Two portfolio-related transactions helped boost the company's most recent earnings which beat estimates by $0.02/share.
The company's net income as well as its upcoming dividend distributions could demonstrate significant long-term growth especially if its portfolio-related acquisition activity remains steady.
As an investor whose portfolio includes a majority of income-generating stocks, dividend-related events are always something I tend to keep a close eye on. That said, it is these events that have a tendency to influence my decision in terms of which stocks I should keep on my radar and which ones I should not. With that said, and in the wake of its latest dividend increase, I wanted to highlight several reasons why I've chosen to stay bullish on shares of Altisource Residential (NYSE:RESI).

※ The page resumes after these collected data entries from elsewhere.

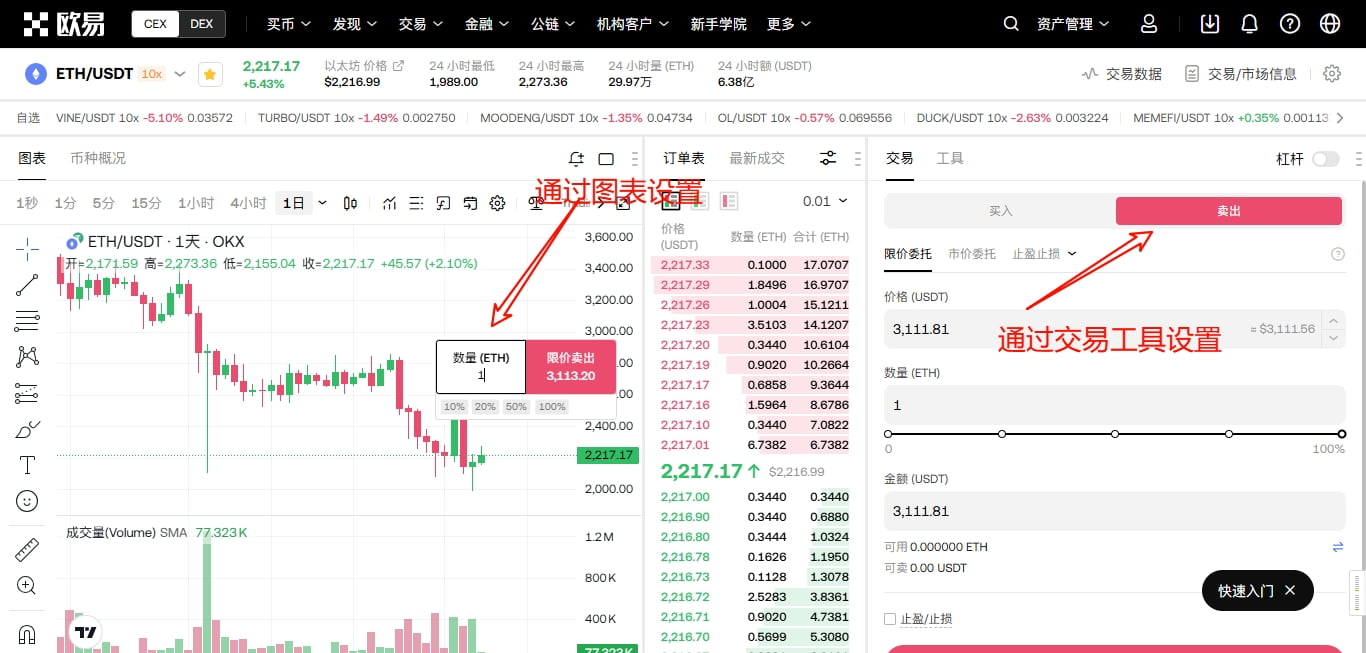Pick the brush drawing tool
The image size is (1366, 653).
point(27,428)
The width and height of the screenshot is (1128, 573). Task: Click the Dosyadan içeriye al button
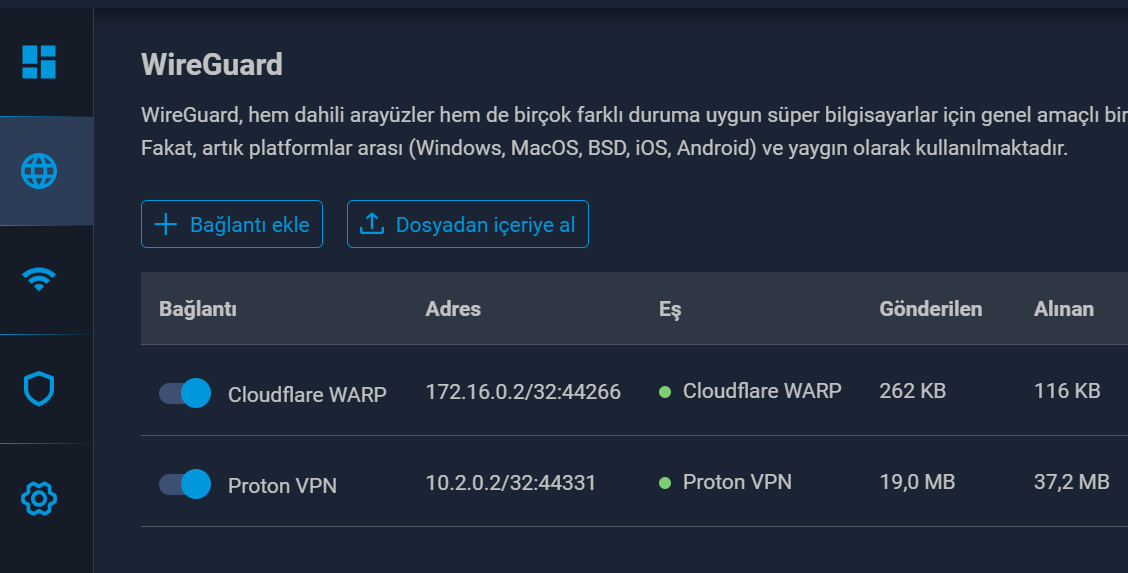(468, 224)
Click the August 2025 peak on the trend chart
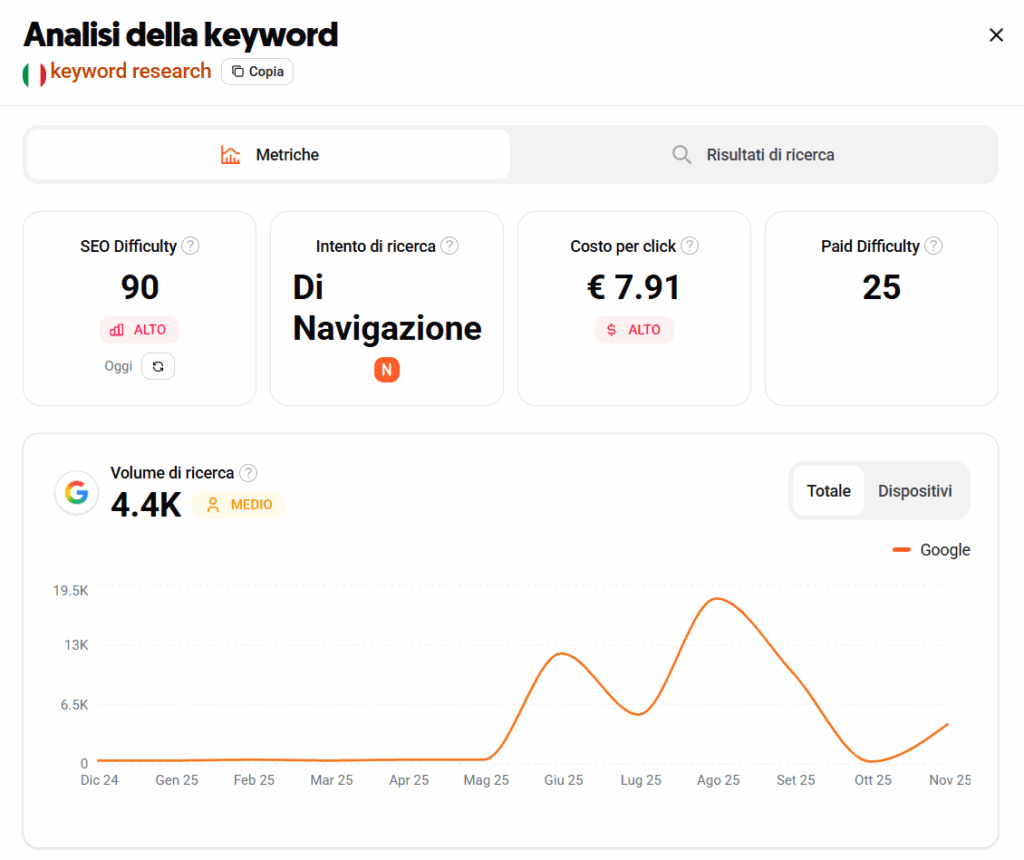1024x860 pixels. coord(718,598)
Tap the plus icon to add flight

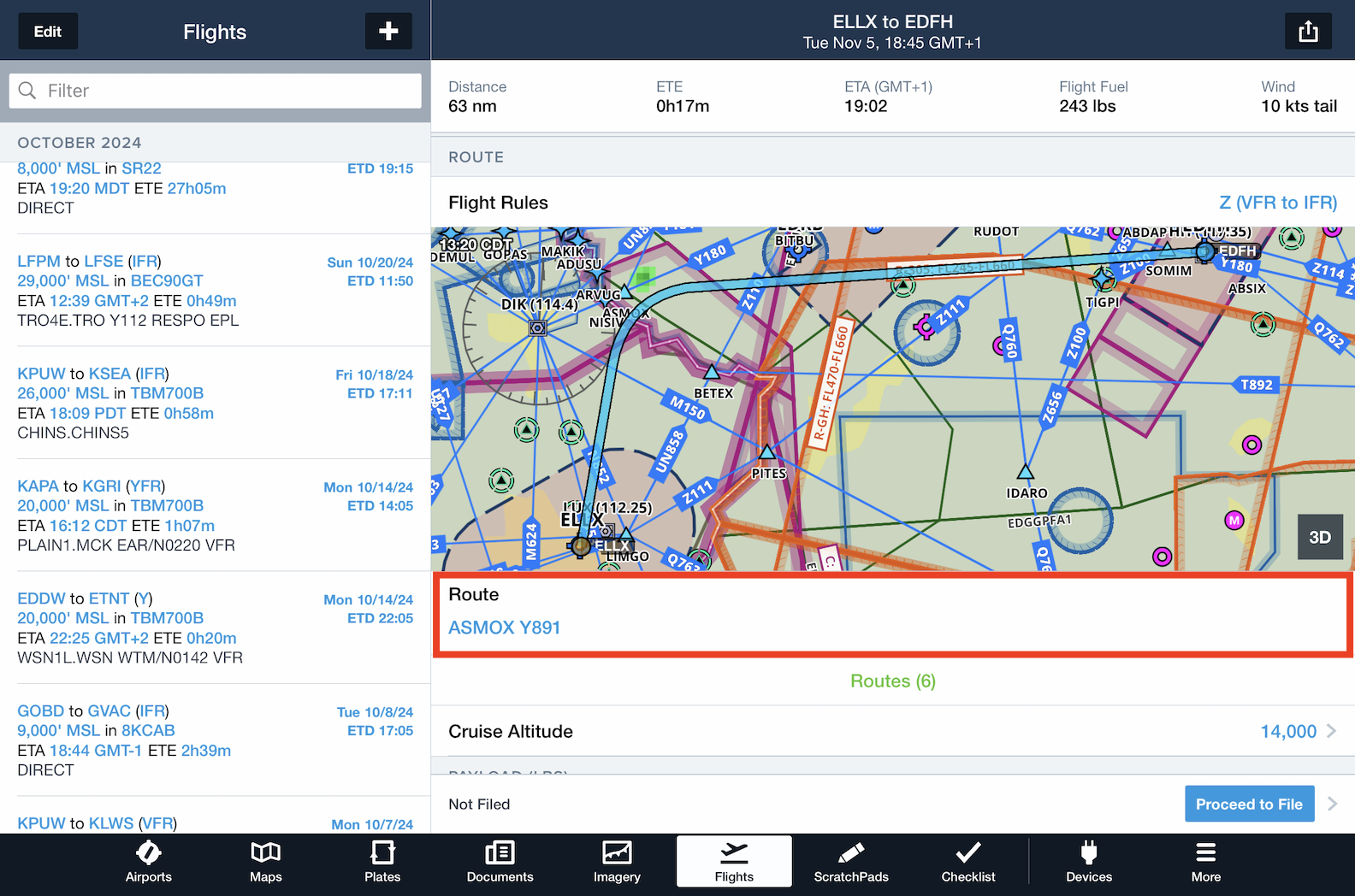(x=388, y=32)
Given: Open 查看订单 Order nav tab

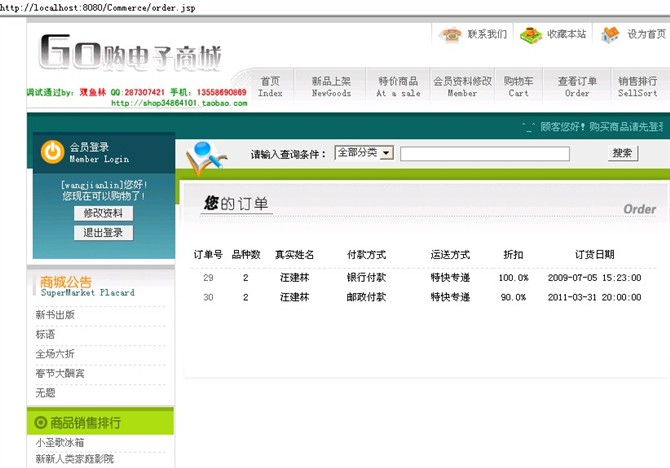Looking at the screenshot, I should click(x=577, y=86).
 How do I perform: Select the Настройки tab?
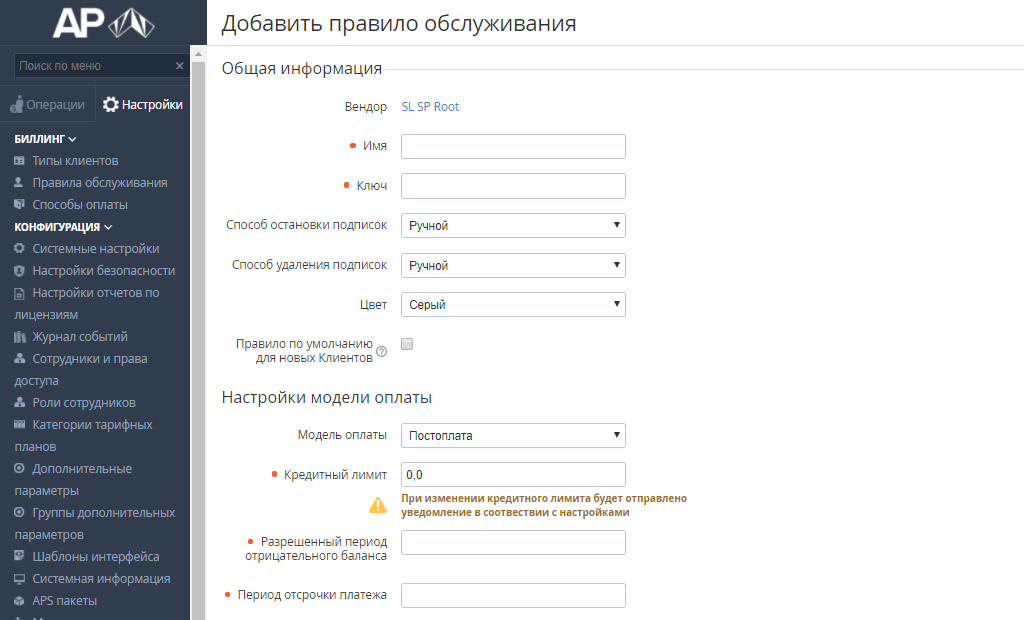(143, 105)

A Brief Summary of the Company:
Altisource Residential Corporation is engaged in the acquisition and ownership of single-family rental assets. Its primary sourcing strategy to acquire these assets includes purchase of sub-performing and non-performing mortgages as well as single-family homes at or following the foreclosure sale (these are classified as "REO" or "REO Properties"). The company's management intends to pursue opportunities to acquire single-family rental assets throughout the United States as long as such assets meet the company's desired property characteristics and provide acceptable long-term returns.
Dividend Summary and Recent Behavior:
On Thursday, May 29, Altisource announced a quarterly dividend increase of $0.05/share, which brings its upcoming dividend payout to $0.45/share. It should be noted that the increase will be paid on June 23 for shareholders on record as of June 9. This boost represents a 12.5% increase from its prior dividend of $0.40/share, which was paid to shareholders on March 24.

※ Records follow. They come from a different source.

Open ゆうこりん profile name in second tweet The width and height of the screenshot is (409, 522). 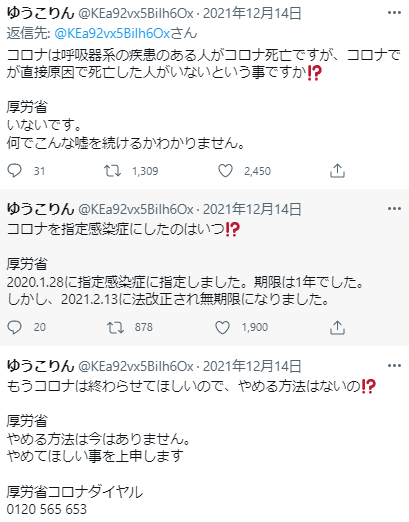40,209
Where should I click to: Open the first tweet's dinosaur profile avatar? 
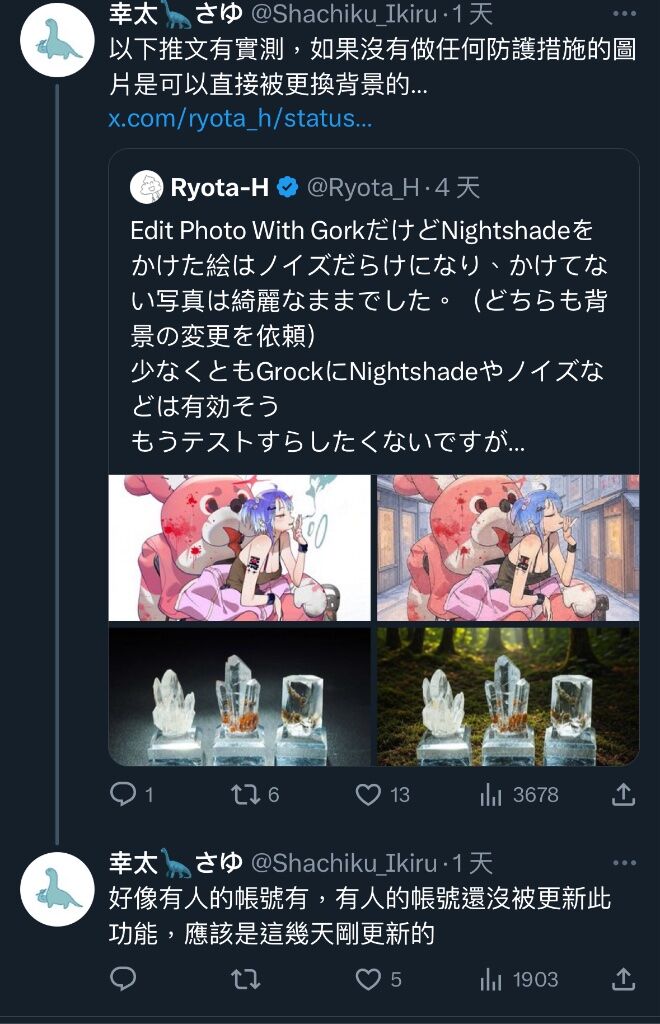coord(57,40)
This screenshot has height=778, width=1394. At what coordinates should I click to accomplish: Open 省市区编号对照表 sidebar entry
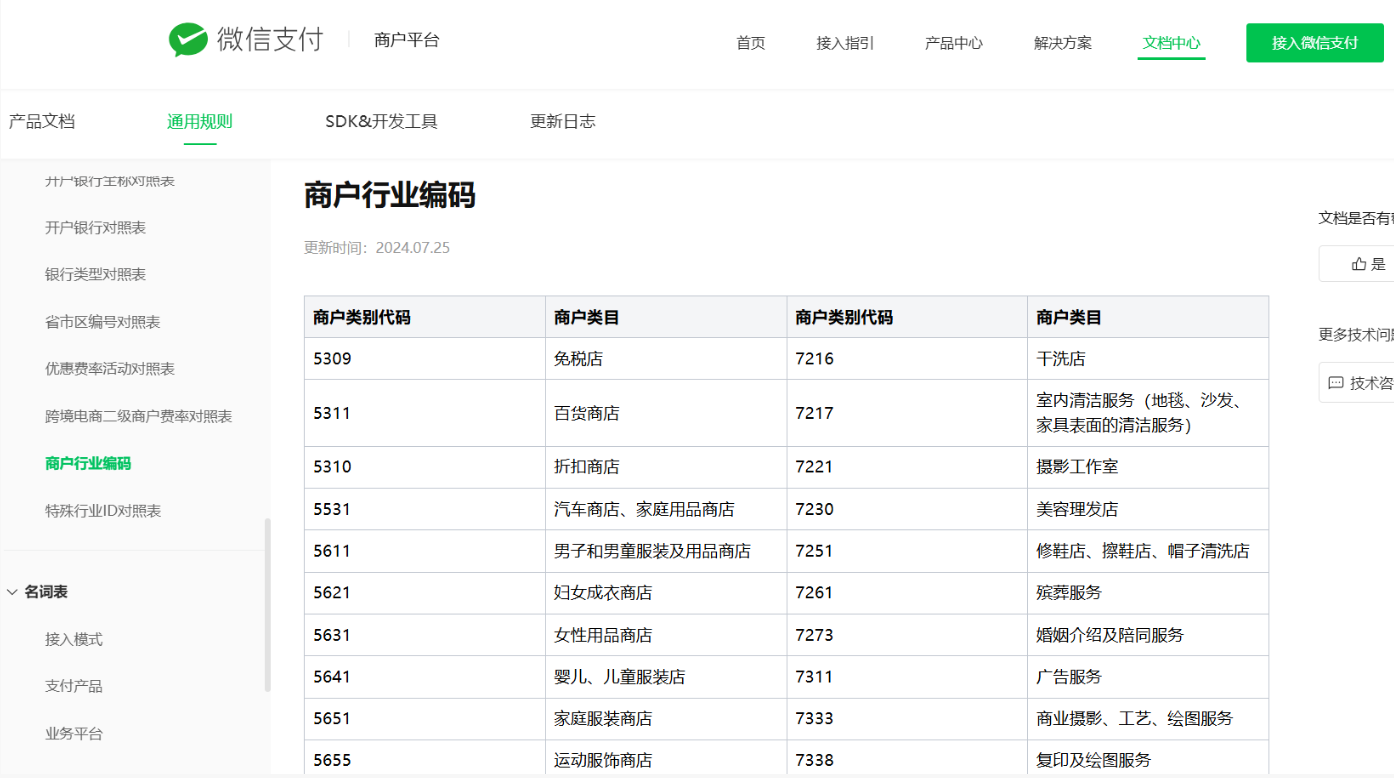tap(102, 322)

Most Recent Earnings Performance:
The company released its quarterly earnings results on the morning of April 29, and demonstrated what I believe to be a fairly solid quarter. It reported earnings of $0.77 a share, which was $0.02 cents above analysts' estimates. Revenues came in at $74.52 million while the company managed to resolve nearly three times as many loans on a quarter-over-quarter (822 vs. 288) basis.
In terms of the company's first quarter portfolio-related activity, Altisource showed strength in numbers as it completed the acquisition of an aggregate of 4,200 non-performing mortgage loans ("NPLs") with an aggregate market value of underlying properties of $900 million. The company also agreed to purchase a portfolio with an aggregate of 915 mortgage loans and real estate owned ("REO") properties having an aggregate market value of underlying properties of $180 million.
If this particular behavior can be kept up over the next several quarters there's a very good chance that both the company's net income and subsequent distributions could see a considerable increase over the next 12-18 months.
For those of you who may be considering a position in Altisource Residential, I strongly recommend keeping a close eye on the company's recent trend performance, its ability to continue to maintain its dividend, and its ability to continue to enhance shareholder value over the next 12-24 months, as each of these factors could play a role in the company's long-term growth.
Disclosure: I have no positions in any stocks mentioned, and no plans to initiate any positions within the next 72 hours. I wrote this article myself, and it expresses my own opinions. I am not receiving compensation for it (other than from Seeking Alpha). I have no business relationship with any company whose stock is mentioned in this article.